(Data entries)
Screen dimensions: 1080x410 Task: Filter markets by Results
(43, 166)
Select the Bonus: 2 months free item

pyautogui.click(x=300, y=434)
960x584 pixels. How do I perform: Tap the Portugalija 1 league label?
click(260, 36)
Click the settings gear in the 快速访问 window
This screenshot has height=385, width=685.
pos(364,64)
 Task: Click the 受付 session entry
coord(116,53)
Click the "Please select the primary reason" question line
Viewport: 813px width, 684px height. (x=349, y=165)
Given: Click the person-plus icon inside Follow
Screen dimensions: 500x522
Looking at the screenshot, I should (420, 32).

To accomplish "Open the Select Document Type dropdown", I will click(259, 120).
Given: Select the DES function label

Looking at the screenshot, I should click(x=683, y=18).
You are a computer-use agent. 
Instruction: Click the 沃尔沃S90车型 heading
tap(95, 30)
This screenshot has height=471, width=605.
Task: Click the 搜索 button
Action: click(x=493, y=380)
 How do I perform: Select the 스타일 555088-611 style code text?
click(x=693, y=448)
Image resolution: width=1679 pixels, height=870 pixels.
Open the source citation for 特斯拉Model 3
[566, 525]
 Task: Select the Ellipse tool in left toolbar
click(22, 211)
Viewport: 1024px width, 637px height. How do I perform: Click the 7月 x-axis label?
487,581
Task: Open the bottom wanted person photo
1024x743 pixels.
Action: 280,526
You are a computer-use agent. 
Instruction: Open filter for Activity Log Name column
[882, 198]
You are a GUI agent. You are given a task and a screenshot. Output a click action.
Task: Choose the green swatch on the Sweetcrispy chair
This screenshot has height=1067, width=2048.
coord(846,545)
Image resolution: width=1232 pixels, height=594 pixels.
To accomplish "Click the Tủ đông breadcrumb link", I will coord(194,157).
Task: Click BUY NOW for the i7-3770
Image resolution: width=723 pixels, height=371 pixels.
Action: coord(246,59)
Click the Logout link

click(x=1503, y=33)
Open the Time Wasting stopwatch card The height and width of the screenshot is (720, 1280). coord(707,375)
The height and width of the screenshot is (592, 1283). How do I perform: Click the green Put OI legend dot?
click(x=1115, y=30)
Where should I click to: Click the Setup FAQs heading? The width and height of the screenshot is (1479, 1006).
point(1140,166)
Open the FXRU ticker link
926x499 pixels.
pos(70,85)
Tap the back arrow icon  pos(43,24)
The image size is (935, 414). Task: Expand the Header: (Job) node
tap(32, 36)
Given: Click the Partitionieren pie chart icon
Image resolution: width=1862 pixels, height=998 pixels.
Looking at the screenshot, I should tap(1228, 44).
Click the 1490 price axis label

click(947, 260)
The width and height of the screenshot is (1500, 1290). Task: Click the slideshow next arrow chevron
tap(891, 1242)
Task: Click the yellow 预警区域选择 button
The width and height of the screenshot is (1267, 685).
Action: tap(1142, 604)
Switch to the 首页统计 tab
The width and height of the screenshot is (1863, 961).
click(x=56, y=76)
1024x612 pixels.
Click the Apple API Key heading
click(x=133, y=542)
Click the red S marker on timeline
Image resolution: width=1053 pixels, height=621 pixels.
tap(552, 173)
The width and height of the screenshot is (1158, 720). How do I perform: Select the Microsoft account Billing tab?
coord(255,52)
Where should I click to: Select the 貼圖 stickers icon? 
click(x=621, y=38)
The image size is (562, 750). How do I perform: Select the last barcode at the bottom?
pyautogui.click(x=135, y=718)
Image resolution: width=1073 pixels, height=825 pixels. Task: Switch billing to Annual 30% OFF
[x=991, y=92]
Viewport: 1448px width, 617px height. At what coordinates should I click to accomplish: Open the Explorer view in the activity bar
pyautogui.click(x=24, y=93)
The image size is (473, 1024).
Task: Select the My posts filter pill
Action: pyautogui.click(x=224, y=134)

Problem description: Where a line in the entries holds the word "will", copy that line.

Task output:
To accomplish "Open the Select Document Type dropdown", I will click(259, 120).
To accomplish "Click the Tủ đông breadcrumb link", I will coord(194,157).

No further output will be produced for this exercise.